*** Opening of RECORDS FOR PROCESSING ***

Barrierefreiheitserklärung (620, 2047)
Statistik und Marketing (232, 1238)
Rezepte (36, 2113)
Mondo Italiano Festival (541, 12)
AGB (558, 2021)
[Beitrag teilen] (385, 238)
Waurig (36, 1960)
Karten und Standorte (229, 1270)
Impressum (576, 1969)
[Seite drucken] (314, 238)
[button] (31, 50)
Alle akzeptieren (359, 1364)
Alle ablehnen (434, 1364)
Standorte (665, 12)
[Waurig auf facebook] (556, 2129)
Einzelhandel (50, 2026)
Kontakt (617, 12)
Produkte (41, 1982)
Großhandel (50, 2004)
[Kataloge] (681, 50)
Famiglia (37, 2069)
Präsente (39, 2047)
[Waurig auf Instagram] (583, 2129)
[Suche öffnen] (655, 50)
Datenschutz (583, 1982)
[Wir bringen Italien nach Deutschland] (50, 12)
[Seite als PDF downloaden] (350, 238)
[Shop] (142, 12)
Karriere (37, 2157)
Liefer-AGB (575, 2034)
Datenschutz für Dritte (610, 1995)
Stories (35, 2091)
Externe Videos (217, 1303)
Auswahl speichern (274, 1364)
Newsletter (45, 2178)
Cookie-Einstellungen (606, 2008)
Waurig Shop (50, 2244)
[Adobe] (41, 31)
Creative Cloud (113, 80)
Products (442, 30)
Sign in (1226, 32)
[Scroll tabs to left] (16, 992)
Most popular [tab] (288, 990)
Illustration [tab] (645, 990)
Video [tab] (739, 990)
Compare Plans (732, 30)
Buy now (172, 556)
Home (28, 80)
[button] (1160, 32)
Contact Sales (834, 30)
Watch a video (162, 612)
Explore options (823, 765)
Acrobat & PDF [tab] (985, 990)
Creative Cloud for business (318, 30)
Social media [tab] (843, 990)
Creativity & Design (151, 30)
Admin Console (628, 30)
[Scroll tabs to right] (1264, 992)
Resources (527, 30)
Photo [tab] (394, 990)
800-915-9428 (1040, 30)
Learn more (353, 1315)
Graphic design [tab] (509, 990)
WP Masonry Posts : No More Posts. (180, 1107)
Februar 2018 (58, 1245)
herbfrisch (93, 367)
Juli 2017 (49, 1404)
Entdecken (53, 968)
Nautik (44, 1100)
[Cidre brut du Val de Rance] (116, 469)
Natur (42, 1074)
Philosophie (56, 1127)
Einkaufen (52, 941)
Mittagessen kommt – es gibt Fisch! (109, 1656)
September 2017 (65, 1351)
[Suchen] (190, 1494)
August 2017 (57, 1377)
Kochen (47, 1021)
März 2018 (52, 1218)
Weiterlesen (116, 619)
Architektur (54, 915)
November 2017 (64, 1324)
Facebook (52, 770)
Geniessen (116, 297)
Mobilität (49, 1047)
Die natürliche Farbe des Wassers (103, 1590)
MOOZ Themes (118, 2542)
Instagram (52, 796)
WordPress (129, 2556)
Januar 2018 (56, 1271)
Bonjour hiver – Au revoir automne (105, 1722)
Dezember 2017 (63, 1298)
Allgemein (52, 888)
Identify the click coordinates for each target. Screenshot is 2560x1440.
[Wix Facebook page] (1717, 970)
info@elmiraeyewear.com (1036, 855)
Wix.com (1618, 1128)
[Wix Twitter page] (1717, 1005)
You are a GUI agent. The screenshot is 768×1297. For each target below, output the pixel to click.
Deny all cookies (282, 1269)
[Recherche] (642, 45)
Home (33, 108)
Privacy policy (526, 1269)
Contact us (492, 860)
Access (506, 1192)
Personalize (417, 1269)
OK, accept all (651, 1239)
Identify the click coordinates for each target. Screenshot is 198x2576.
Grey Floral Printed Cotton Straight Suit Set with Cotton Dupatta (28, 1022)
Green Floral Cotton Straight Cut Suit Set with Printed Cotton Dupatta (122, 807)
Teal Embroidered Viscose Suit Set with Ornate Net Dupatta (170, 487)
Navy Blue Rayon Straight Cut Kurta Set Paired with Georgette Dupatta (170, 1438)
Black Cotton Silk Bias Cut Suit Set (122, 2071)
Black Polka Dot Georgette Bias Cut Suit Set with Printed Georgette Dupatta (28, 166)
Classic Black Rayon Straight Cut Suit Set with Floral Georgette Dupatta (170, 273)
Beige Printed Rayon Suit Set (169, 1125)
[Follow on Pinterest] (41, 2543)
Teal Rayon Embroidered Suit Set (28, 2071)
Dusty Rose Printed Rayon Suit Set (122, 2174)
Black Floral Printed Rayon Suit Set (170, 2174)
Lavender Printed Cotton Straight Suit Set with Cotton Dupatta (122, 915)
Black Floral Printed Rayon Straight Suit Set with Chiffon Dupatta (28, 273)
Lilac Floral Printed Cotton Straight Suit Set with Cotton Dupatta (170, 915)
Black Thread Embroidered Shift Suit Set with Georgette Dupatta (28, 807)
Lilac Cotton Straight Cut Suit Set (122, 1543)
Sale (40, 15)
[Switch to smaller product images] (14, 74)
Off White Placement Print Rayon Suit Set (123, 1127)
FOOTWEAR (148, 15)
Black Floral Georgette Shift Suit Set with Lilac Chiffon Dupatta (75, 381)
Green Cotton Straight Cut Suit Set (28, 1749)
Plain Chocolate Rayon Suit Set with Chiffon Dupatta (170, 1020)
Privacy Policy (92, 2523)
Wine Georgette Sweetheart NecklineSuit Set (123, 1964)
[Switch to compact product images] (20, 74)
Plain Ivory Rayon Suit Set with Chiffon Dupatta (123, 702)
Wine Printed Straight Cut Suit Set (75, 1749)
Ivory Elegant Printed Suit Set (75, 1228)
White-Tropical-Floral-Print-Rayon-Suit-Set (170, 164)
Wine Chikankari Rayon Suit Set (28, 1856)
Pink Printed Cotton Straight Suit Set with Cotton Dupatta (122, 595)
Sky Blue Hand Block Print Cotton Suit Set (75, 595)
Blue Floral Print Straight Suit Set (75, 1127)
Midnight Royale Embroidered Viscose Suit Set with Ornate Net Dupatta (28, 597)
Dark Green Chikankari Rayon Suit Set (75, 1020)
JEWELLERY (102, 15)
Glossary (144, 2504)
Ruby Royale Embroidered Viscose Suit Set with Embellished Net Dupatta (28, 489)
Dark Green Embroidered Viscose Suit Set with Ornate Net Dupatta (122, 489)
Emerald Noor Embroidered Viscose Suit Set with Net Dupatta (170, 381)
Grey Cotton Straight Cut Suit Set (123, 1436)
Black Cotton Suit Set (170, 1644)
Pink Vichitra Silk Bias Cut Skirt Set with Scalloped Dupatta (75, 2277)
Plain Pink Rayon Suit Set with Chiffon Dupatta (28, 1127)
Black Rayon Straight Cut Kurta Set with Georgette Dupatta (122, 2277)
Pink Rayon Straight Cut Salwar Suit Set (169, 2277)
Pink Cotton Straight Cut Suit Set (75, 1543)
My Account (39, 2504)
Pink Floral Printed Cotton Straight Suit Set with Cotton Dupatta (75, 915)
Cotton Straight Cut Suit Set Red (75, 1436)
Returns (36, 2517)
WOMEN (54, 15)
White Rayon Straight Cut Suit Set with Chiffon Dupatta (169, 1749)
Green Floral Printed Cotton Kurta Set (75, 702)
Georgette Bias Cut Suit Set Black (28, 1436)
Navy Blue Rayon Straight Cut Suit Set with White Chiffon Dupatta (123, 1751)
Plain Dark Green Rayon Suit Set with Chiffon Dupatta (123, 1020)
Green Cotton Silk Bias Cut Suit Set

*** Close of RECORDS FOR PROCESSING ***

### EXERCISE
Using the data above, reproduce exactly the lines from the line that contains "[button] (31, 50)" through the line that contains "Liefer-AGB (575, 2034)", including both.

### OUTPUT OF THE EXERCISE
[button] (31, 50)
Alle akzeptieren (359, 1364)
Alle ablehnen (434, 1364)
Standorte (665, 12)
[Waurig auf facebook] (556, 2129)
Einzelhandel (50, 2026)
Kontakt (617, 12)
Produkte (41, 1982)
Großhandel (50, 2004)
[Kataloge] (681, 50)
Famiglia (37, 2069)
Präsente (39, 2047)
[Waurig auf Instagram] (583, 2129)
[Suche öffnen] (655, 50)
Datenschutz (583, 1982)
[Wir bringen Italien nach Deutschland] (50, 12)
[Seite als PDF downloaden] (350, 238)
[Shop] (142, 12)
Karriere (37, 2157)
Liefer-AGB (575, 2034)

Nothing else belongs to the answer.